Asteroid – II (2010) Fuzzorama Records
Their first song I heard was ‘Time,’ the last song on this album. As soon as it passed through my ear canals I was mesmerized. I had known Witchcraft and Graveyard- I had my eye on retro-rock movements in Sweden- but Asteroid just blew me away.
This album “Asteroid II” comes three years after their 2007 debut. These three guys spill a unified sound involving thick bluesy riffs (think Kyuss) complimented by slower spacey grooves. The vocals stand out, remind me of Jim Morrison- if not quite Morrison they make up for it with strong vocal harmonies.
This album is potent, like their debut but with a bit more refinement. You owe it to yourself to listen to all the songs all the way through. The song ‘Lady’ for example, begins with a simple rumbling riff a la ZZ Top but halfway through it sinks into a relaxed star-filled-sky-atmosphere. It blends perfectly into the next track ‘Towers,’ which begins smoothly and rises into heavy riffage halfway through. This gives you a sense of this album’s flow and the thoughtful songwriting you will find here.
Asteroid breathe fire with relaxed ease. They take a classic blues-rock sound and push it in their own direction. From high perches of rock they plunge into the heavy deep of metal. Up from the dark shade of metal they float in the friendly reaches of rock n roll… Blast off. Rock on.
Grand Magus – The Hunt (2012) Nuclear Blast Records
Early this century… in the year 2001… Grand Magus served up a debut album so thick and frothy that gods licked their lips upon hearing it. Ten years after it was released… I heard it. And my EARS licked their lips! As I was listening to the the clear deep voice punch its way through meaty riffs and blazing solos, one of my ears shouted to the other: THIS IS ROCK N ROLL! To which the other replied: Yeah man.
The Hunt is their sixth LP. Gradually, throughout the course of those 11 years, Grand Magus seem to have shifted away from rockn bluesy licks to favour a more “epic” sound. Of all their albums, I hold their first in the highest regard. That being said, I put forward that “The Hunt” is an improvement over their previous album, “Hammer of the North” (2010).
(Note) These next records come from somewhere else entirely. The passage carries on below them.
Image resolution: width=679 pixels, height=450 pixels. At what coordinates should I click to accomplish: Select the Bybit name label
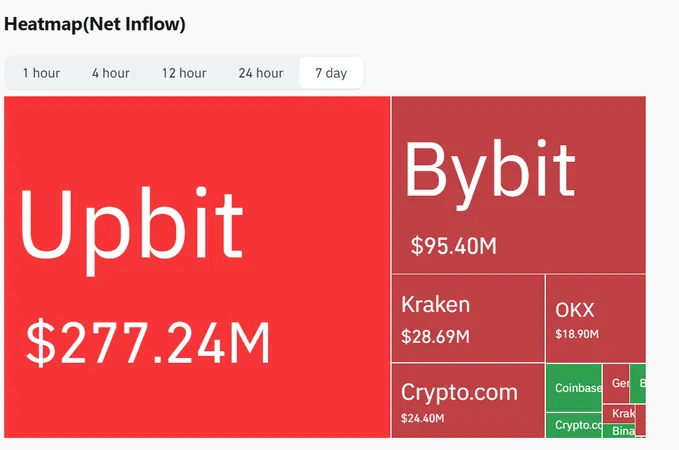click(x=490, y=173)
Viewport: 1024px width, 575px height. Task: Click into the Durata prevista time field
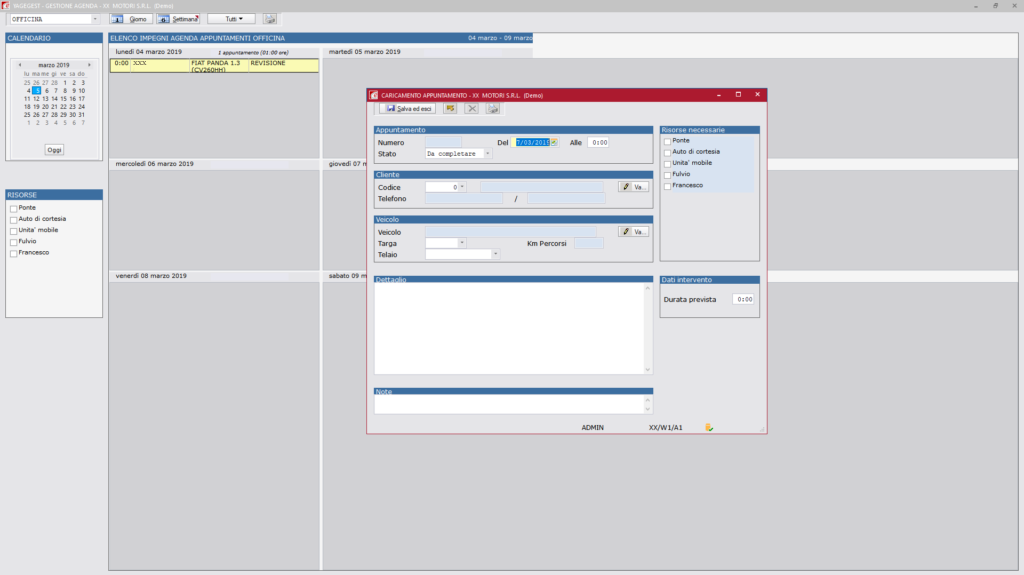tap(743, 299)
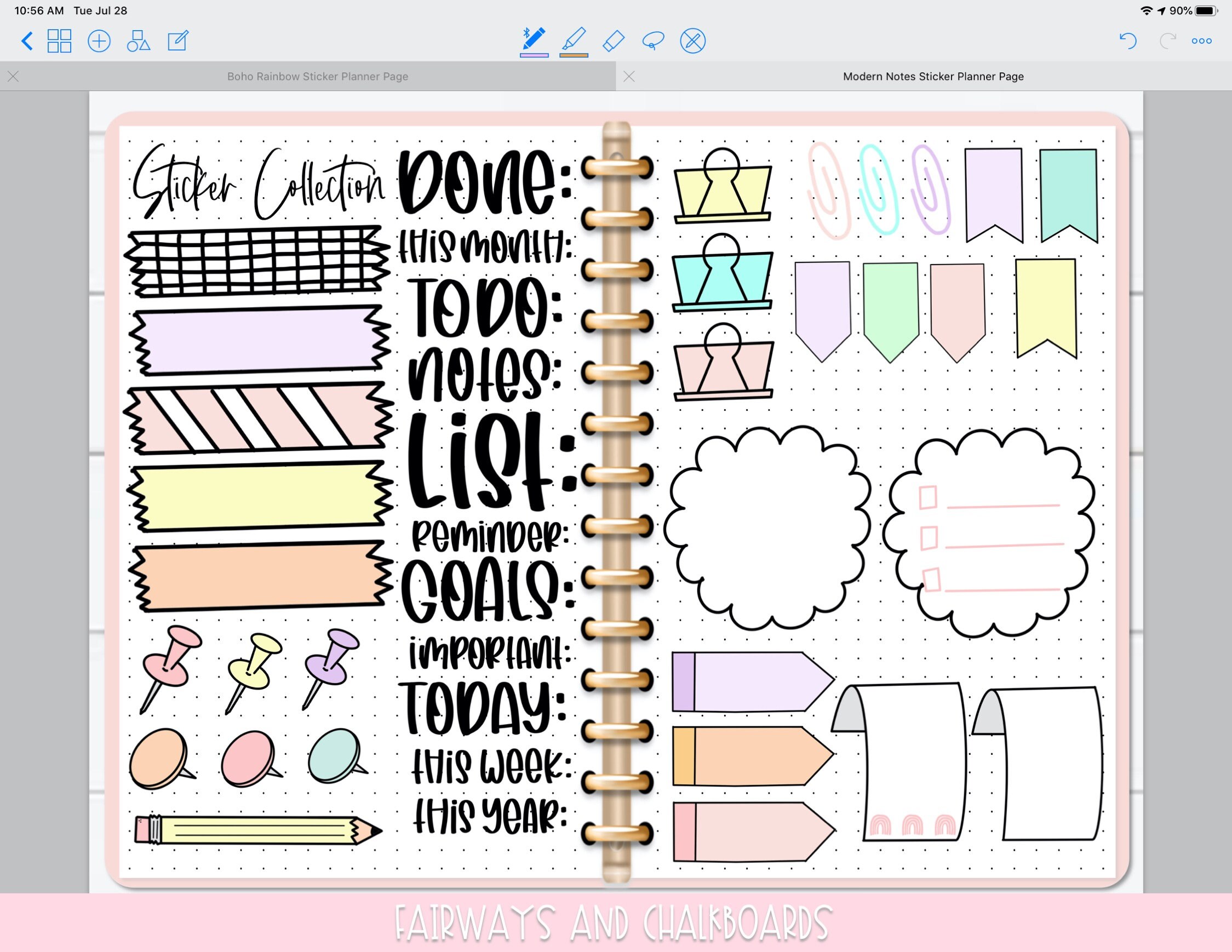Screen dimensions: 1232x952
Task: Select the Highlighter tool
Action: [x=574, y=37]
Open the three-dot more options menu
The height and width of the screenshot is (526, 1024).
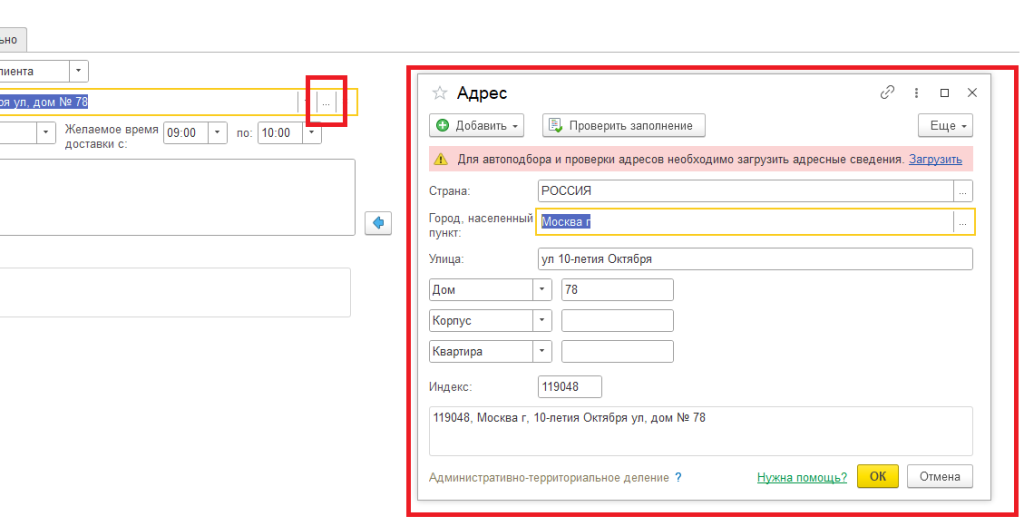point(916,92)
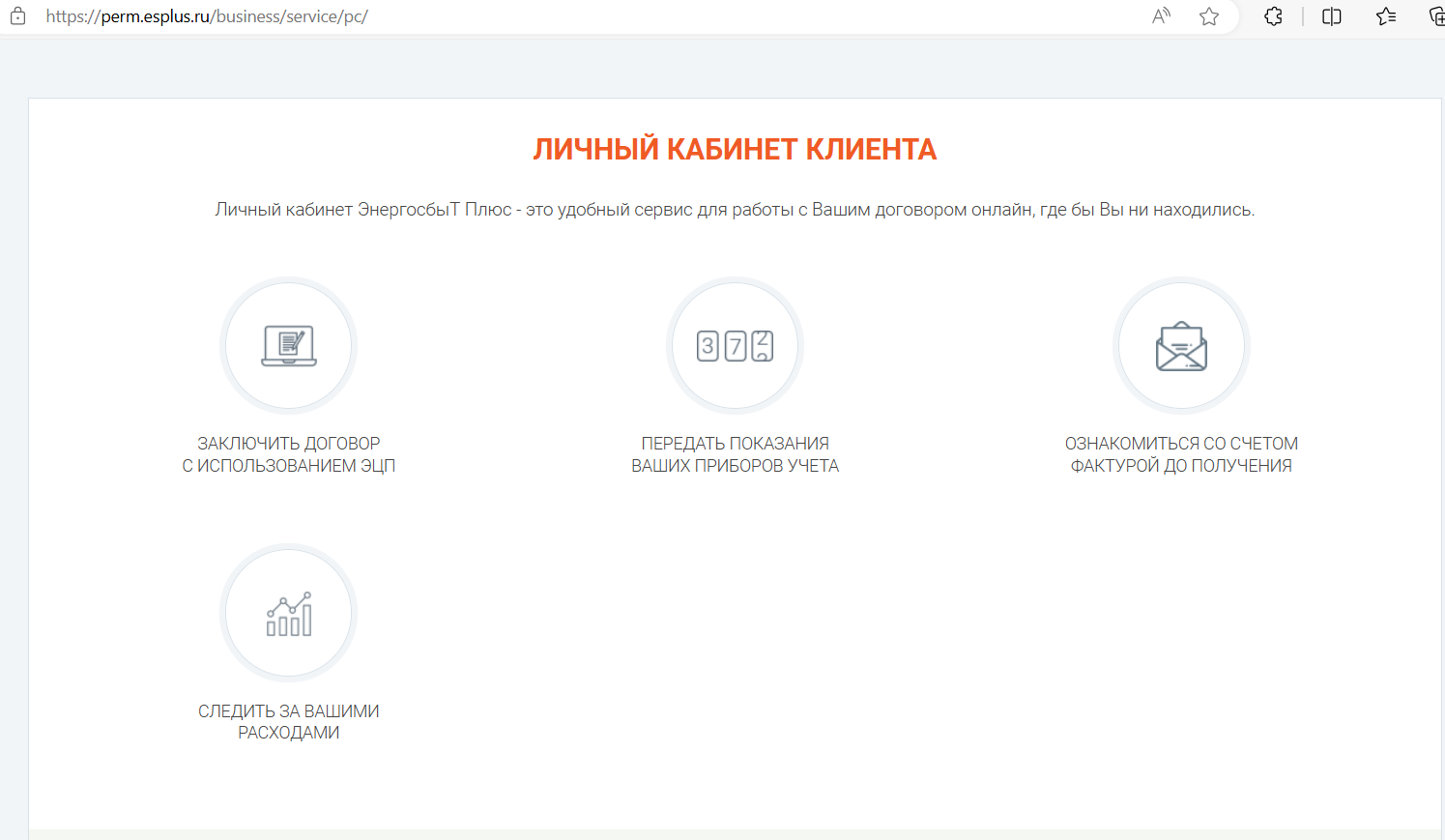View site information via the lock icon
The width and height of the screenshot is (1445, 840).
[17, 16]
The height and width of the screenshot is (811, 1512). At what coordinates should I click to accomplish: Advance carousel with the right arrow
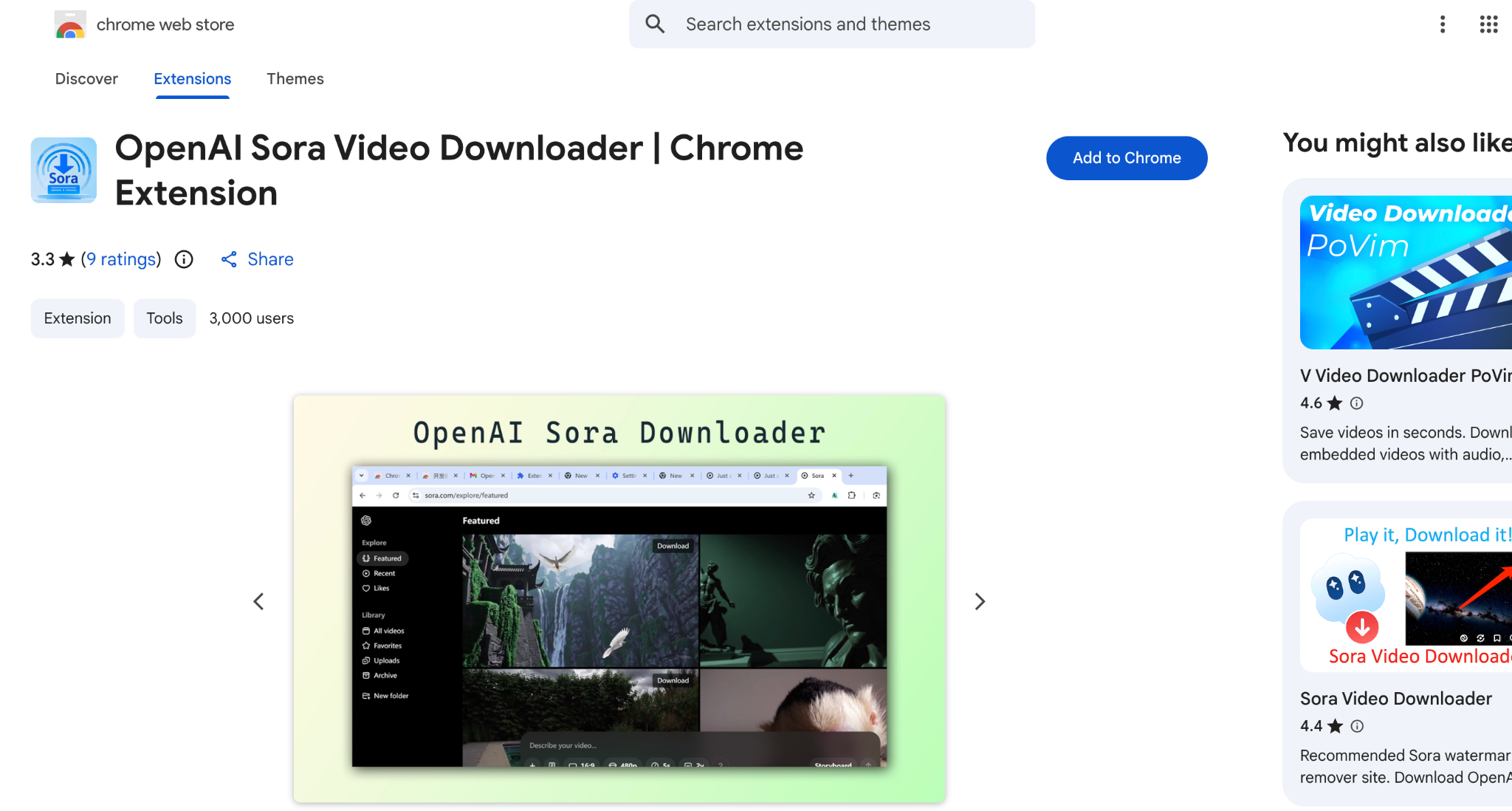(980, 601)
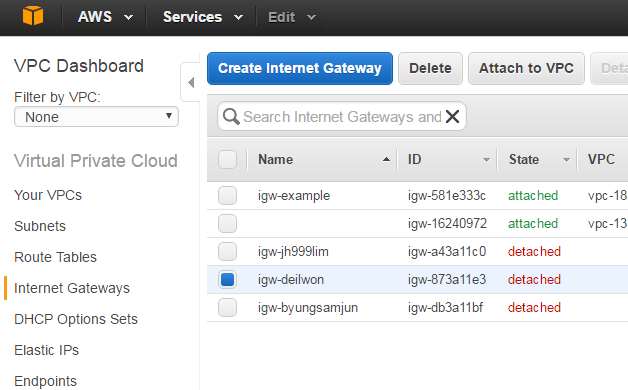The width and height of the screenshot is (628, 390).
Task: Uncheck the igw-deilwon row checkbox
Action: point(227,279)
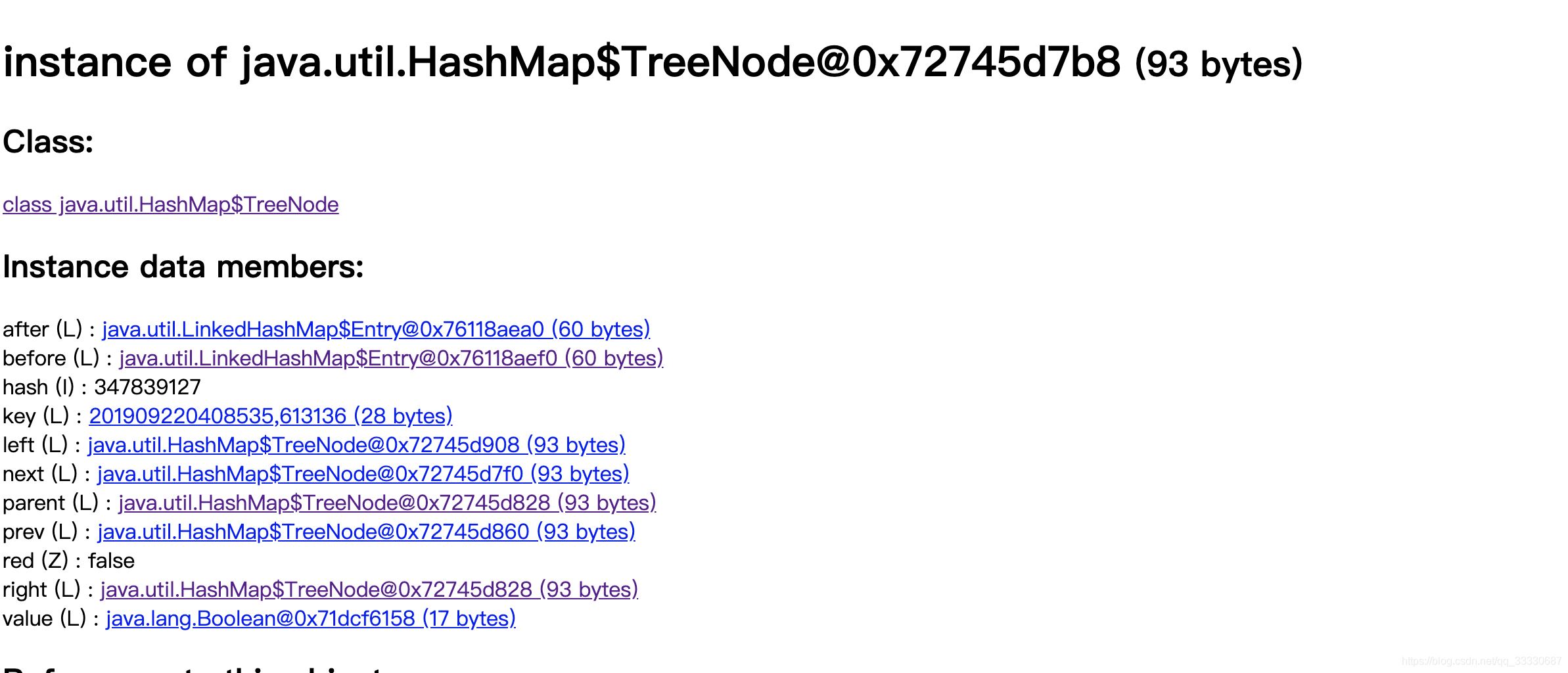Follow the prev TreeNode@0x72745d860 link
This screenshot has height=673, width=1568.
pos(366,532)
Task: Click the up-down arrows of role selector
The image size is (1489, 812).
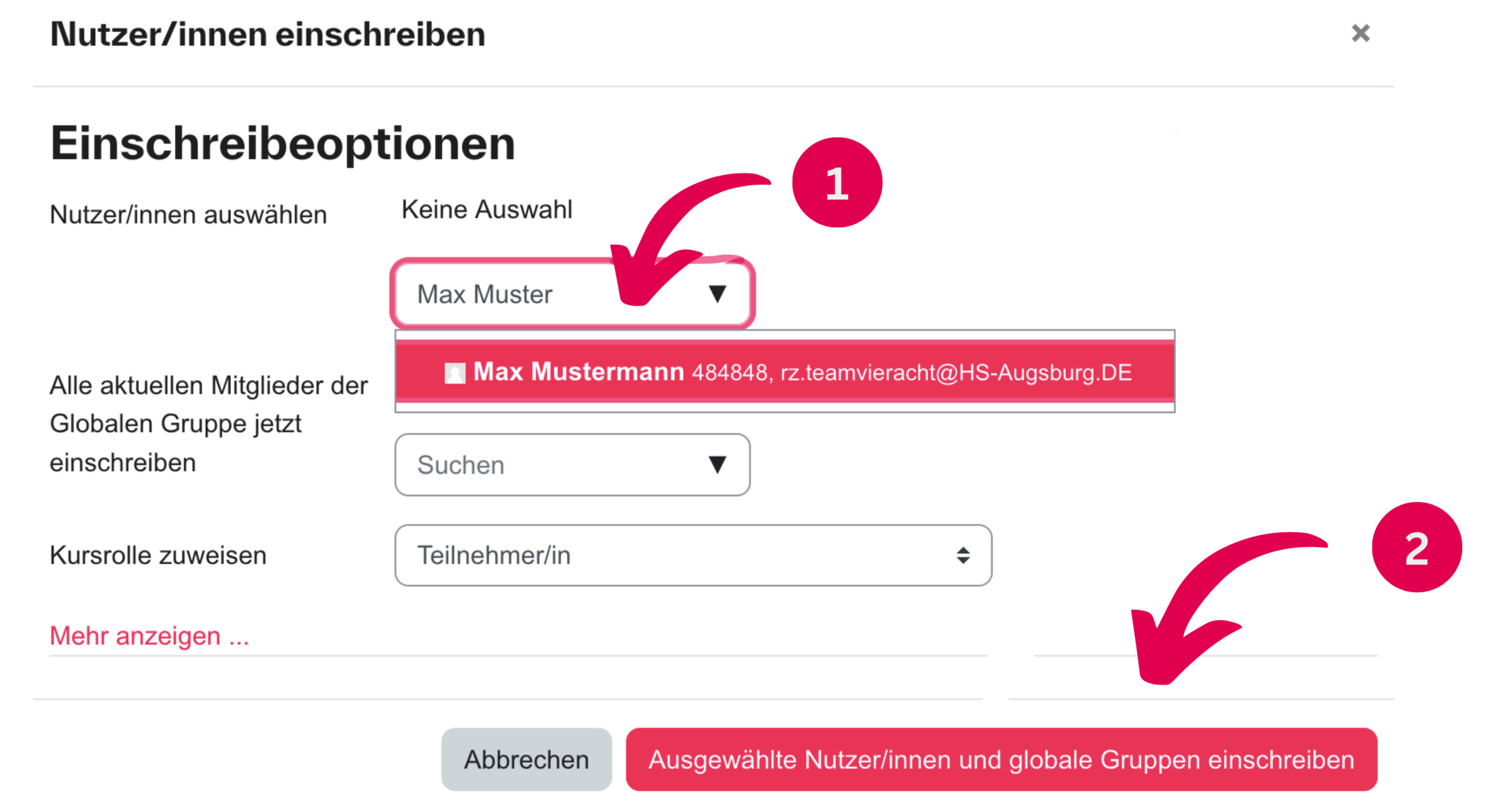Action: 963,555
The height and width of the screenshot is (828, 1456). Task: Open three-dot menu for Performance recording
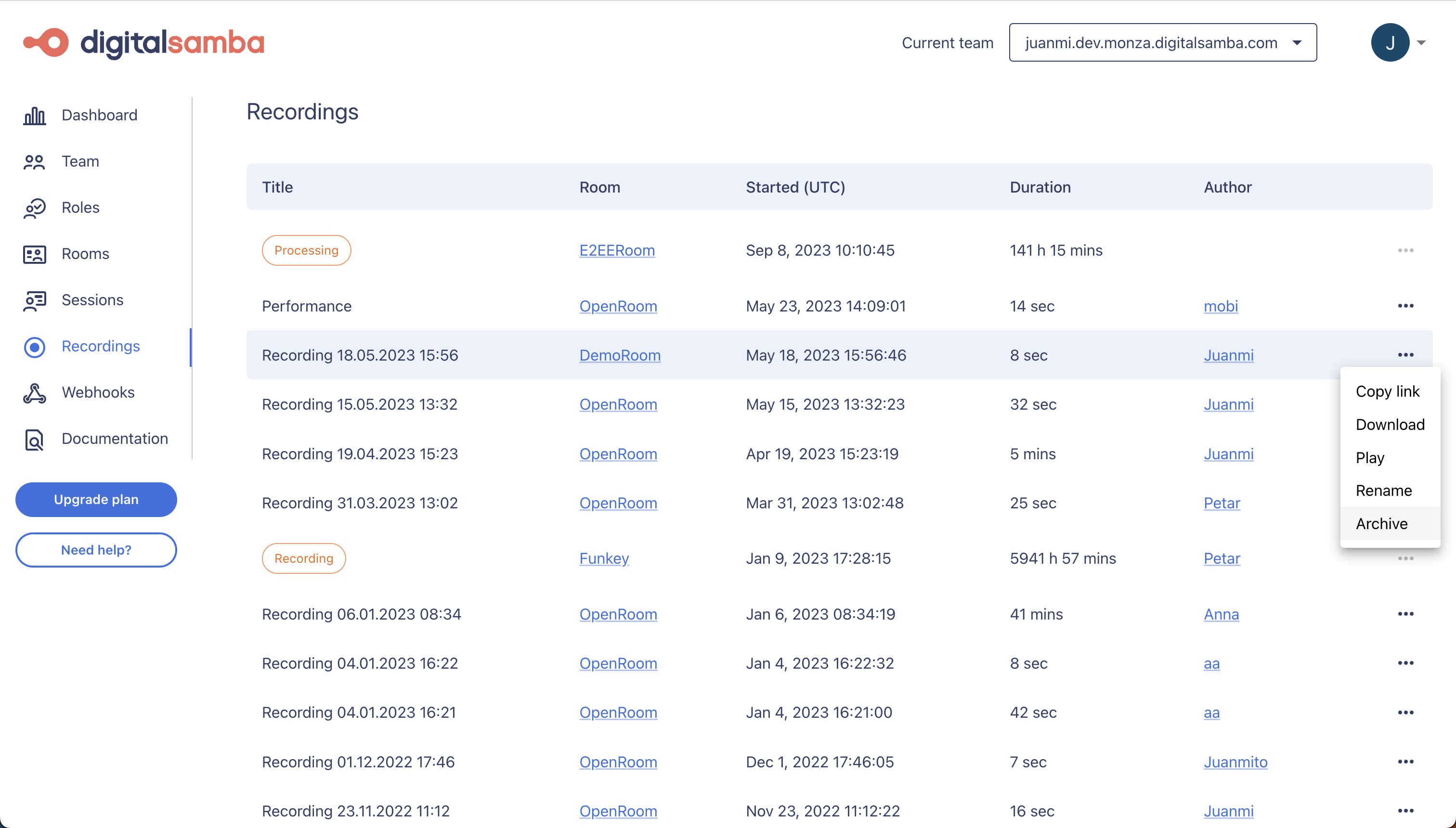coord(1405,306)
Compared to Hammer of the North, the songs on The Hunt have more of a presence (to my ears at least). ‘Valhalla Rising’ is as catchy as colds are. Both ‘Silver Moon’ and the title track are solid as stone. The last track ‘Draksådd’ is a good example of bluesy and epic sounds coming together. And let’s not forget the epic two-part ‘Son of the Last Breath’ with its acoustic guitar/cello build-up to a climax featuring guest death metal vox from J. Hedlund (Unleashed). Epic ambience, varying dynamics, powerful melodies. Great stuff. Grand Magus always do well with the less-is-more approach: simple, memorable songs with a huge sound executed by a modest three-man unit. But Son of the Last Breath is not a product of less-is-more. It’s all in. And I like it. It leads nicely into the next song, Iron Hand, which is a more straightforward affair.
Overall the album holds together nicely. The Hunt has some grand-sounding songs, perhaps less bluesy than some of their past works, but still dancing between bluesy riffs and epic melodies. My mind keeps looking for criticisms but my ears offer only approval (and it’s them I have to listen to). Rock on Grand Magus!